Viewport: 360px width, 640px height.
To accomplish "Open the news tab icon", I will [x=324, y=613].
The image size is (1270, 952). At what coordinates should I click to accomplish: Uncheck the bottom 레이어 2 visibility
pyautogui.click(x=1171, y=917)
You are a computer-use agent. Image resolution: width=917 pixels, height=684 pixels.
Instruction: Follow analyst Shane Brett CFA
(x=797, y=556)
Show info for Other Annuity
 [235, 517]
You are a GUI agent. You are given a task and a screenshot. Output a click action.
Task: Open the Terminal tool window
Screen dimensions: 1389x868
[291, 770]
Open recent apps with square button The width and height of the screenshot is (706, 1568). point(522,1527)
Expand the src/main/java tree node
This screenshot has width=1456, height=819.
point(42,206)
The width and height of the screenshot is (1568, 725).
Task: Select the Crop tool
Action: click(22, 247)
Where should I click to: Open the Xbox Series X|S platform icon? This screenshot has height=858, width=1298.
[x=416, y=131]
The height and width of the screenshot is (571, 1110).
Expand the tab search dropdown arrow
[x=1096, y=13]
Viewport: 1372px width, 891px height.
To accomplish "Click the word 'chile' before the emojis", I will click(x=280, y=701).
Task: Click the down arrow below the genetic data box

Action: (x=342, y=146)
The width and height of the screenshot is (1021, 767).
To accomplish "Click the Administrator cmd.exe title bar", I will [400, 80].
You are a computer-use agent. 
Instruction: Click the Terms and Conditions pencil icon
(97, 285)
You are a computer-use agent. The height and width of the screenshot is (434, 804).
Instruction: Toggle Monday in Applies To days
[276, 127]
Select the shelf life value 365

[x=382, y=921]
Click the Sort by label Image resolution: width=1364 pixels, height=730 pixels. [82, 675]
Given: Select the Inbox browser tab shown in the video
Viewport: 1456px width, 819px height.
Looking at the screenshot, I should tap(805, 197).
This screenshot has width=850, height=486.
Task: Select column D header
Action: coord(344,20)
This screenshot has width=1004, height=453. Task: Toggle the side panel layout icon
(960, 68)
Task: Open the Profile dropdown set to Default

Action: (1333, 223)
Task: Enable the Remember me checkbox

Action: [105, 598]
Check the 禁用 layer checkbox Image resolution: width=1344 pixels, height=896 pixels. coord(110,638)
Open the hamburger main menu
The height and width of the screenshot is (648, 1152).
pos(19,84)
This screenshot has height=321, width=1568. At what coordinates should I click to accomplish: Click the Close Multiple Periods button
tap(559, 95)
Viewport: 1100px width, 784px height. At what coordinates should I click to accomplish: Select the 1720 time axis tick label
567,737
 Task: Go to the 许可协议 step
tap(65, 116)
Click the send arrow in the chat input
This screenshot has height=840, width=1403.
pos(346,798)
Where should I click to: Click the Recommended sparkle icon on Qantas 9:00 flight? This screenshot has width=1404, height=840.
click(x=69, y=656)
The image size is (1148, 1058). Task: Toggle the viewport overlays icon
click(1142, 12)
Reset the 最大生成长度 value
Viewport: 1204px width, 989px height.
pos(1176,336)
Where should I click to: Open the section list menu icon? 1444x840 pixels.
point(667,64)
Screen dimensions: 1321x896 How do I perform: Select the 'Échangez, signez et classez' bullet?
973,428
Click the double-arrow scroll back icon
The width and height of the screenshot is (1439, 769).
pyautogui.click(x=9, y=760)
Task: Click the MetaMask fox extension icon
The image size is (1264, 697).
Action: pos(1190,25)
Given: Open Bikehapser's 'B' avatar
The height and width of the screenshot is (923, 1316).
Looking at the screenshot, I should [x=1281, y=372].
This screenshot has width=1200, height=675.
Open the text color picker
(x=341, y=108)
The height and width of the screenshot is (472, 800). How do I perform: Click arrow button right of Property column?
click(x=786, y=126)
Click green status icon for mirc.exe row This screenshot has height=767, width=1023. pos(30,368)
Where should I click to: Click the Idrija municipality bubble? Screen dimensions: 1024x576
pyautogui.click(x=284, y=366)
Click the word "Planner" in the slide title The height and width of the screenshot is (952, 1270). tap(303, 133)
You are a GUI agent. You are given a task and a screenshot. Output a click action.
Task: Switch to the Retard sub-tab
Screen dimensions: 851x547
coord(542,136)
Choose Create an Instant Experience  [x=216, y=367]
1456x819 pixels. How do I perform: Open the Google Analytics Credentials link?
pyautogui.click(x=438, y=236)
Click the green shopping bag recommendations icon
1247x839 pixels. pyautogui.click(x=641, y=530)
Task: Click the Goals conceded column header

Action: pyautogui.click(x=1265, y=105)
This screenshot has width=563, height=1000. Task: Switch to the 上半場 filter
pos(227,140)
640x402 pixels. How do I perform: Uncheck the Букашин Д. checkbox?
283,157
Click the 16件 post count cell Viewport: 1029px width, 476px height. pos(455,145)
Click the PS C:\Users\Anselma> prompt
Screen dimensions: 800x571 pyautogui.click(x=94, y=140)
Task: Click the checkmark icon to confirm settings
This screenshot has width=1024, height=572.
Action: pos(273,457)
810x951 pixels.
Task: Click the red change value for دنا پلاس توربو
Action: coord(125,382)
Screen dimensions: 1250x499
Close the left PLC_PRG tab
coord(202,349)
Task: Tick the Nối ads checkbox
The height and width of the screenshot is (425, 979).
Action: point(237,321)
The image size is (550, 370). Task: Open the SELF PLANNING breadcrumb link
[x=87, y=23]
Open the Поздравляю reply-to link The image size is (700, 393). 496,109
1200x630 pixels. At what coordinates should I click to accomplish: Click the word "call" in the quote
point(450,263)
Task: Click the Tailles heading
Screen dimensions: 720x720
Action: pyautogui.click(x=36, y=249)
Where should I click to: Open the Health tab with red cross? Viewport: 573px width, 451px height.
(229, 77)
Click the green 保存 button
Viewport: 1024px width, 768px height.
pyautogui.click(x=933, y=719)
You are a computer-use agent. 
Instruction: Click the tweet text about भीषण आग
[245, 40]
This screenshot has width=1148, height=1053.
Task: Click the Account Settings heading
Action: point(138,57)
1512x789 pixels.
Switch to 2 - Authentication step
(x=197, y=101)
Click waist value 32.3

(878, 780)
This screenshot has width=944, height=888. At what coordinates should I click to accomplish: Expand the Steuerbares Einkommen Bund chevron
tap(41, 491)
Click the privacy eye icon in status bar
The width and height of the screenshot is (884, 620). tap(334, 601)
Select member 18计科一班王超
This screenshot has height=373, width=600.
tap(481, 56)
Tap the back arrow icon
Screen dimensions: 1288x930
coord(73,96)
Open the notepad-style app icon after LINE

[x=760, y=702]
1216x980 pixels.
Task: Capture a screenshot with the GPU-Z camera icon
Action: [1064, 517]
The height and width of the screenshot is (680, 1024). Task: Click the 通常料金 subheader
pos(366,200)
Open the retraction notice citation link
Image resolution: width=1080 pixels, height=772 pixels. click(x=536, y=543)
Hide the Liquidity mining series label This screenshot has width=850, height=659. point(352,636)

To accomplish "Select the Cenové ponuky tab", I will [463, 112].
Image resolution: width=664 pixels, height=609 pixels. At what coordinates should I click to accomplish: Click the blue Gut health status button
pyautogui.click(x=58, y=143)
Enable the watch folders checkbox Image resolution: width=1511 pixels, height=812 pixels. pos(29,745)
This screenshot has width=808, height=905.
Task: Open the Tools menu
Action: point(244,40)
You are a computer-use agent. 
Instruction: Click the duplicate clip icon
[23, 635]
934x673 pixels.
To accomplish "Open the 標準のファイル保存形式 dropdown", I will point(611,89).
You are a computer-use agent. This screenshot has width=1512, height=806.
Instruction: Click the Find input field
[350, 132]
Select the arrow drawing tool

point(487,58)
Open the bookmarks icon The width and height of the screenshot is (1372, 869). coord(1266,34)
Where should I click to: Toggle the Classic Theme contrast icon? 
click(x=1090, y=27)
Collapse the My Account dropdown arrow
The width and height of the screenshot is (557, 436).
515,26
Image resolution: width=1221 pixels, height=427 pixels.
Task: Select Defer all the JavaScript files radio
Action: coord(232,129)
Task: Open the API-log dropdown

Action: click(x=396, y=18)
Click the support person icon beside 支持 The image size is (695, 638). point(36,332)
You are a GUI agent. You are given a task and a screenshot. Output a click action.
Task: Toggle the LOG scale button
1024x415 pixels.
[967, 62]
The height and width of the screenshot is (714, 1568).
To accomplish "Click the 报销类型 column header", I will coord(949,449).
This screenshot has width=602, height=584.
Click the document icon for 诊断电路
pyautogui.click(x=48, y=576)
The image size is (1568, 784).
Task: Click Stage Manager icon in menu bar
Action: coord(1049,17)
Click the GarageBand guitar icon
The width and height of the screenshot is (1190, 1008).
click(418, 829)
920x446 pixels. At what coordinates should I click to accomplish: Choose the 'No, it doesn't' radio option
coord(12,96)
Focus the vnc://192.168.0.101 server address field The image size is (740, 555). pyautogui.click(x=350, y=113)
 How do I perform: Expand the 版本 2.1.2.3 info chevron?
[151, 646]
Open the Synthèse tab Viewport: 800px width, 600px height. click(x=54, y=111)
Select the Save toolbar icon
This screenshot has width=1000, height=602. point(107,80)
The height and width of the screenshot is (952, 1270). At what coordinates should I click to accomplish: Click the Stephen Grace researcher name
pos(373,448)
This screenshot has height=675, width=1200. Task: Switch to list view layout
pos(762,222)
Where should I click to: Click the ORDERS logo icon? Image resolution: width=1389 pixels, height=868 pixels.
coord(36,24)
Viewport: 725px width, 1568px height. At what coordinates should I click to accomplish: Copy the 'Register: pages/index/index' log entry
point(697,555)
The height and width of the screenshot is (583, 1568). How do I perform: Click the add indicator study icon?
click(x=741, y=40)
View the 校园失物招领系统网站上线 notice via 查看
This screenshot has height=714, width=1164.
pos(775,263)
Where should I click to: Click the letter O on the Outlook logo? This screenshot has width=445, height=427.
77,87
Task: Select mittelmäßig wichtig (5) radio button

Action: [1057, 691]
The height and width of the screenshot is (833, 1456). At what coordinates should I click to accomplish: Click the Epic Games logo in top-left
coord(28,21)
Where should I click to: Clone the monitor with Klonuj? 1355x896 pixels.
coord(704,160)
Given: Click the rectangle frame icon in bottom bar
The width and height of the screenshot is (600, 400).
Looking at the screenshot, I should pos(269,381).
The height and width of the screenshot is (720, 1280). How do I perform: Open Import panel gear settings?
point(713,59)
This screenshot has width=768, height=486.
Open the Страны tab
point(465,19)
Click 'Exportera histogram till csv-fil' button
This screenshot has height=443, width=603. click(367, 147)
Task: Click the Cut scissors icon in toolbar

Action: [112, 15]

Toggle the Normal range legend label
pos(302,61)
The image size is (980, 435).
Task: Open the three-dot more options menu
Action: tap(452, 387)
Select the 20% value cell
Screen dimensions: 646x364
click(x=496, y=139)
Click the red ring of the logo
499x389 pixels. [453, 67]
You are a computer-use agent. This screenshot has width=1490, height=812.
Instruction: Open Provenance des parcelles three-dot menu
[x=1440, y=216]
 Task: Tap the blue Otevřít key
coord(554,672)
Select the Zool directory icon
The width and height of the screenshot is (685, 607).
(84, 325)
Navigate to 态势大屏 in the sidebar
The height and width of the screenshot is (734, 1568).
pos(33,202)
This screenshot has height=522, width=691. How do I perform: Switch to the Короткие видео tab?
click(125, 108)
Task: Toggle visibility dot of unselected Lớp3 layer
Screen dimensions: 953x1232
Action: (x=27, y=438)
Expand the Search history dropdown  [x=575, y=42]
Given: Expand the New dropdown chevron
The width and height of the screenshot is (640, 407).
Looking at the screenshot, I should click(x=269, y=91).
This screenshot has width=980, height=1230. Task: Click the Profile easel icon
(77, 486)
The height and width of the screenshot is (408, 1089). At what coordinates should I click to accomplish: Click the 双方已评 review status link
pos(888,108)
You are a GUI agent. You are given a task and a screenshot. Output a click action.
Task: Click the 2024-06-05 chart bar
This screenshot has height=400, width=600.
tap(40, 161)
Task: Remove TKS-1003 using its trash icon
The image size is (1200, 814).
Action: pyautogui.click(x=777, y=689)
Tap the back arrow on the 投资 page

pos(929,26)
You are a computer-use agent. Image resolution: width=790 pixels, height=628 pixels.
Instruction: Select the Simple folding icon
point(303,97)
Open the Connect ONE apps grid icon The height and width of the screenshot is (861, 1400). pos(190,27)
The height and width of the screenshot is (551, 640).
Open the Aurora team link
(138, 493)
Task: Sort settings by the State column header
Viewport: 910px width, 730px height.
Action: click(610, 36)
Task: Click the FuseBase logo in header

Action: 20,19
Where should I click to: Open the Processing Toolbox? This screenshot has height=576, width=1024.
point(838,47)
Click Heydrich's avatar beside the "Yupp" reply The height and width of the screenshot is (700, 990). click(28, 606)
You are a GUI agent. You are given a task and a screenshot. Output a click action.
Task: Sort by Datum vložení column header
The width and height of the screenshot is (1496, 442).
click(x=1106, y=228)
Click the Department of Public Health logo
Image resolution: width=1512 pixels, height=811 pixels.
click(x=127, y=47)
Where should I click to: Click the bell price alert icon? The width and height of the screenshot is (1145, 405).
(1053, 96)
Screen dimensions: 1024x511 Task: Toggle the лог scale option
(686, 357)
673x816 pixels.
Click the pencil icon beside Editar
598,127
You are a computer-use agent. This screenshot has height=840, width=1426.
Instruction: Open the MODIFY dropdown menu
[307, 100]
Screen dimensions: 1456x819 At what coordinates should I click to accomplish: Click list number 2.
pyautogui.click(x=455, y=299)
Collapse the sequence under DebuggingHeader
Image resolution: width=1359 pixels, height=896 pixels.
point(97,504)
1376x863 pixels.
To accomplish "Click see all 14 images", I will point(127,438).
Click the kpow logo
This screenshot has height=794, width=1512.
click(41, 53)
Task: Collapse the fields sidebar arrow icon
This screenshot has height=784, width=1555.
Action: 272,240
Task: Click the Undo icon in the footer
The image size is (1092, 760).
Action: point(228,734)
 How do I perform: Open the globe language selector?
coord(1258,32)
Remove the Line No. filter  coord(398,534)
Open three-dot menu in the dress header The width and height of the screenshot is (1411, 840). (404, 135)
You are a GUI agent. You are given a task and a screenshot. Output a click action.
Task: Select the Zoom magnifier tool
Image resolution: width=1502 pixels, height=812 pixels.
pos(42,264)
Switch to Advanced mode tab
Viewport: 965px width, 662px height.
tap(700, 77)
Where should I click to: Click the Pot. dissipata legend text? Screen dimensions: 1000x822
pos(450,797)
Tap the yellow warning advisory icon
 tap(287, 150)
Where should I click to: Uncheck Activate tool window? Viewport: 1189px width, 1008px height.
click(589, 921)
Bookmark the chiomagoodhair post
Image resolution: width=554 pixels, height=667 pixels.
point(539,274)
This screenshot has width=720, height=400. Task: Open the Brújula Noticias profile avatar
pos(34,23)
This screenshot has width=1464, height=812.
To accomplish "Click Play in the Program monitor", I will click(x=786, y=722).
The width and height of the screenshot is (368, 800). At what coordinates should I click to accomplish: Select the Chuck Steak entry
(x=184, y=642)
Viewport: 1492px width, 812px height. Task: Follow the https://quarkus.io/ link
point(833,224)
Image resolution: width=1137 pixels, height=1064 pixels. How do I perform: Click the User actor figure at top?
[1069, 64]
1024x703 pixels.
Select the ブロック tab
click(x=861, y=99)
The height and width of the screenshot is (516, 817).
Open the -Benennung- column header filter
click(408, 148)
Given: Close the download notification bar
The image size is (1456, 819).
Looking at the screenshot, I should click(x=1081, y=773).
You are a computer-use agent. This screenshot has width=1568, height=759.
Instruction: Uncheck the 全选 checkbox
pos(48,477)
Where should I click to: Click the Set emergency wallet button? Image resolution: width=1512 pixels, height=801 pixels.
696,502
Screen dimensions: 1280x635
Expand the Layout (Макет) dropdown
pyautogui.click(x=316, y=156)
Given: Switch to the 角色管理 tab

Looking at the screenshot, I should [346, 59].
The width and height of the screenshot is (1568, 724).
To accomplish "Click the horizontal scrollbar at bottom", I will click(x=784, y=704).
----
Problem to solve: Reproduce the material verbatim from the line containing "Task: Click the Undo icon in the footer" through the line containing "Looking at the screenshot, I should click(x=1081, y=773).", including both of those lines.

Complete response:
Task: Click the Undo icon in the footer
The image size is (1092, 760).
Action: point(228,734)
 How do I perform: Open the globe language selector?
coord(1258,32)
Remove the Line No. filter  coord(398,534)
Open three-dot menu in the dress header The width and height of the screenshot is (1411, 840). (404, 135)
You are a GUI agent. You are given a task and a screenshot. Output a click action.
Task: Select the Zoom magnifier tool
Image resolution: width=1502 pixels, height=812 pixels.
pos(42,264)
Switch to Advanced mode tab
Viewport: 965px width, 662px height.
tap(700, 77)
Where should I click to: Click the Pot. dissipata legend text? Screen dimensions: 1000x822
pos(450,797)
Tap the yellow warning advisory icon
 tap(287, 150)
Where should I click to: Uncheck Activate tool window? Viewport: 1189px width, 1008px height.
click(589, 921)
Bookmark the chiomagoodhair post
Image resolution: width=554 pixels, height=667 pixels.
point(539,274)
This screenshot has width=720, height=400. Task: Open the Brújula Noticias profile avatar
pos(34,23)
This screenshot has width=1464, height=812.
To accomplish "Click Play in the Program monitor", I will click(x=786, y=722).
The width and height of the screenshot is (368, 800). At what coordinates should I click to accomplish: Select the Chuck Steak entry
(x=184, y=642)
Viewport: 1492px width, 812px height. Task: Follow the https://quarkus.io/ link
point(833,224)
Image resolution: width=1137 pixels, height=1064 pixels. How do I perform: Click the User actor figure at top?
[1069, 64]
1024x703 pixels.
Select the ブロック tab
click(x=861, y=99)
The height and width of the screenshot is (516, 817).
Open the -Benennung- column header filter
click(408, 148)
Given: Close the download notification bar
The image size is (1456, 819).
Looking at the screenshot, I should click(x=1081, y=773).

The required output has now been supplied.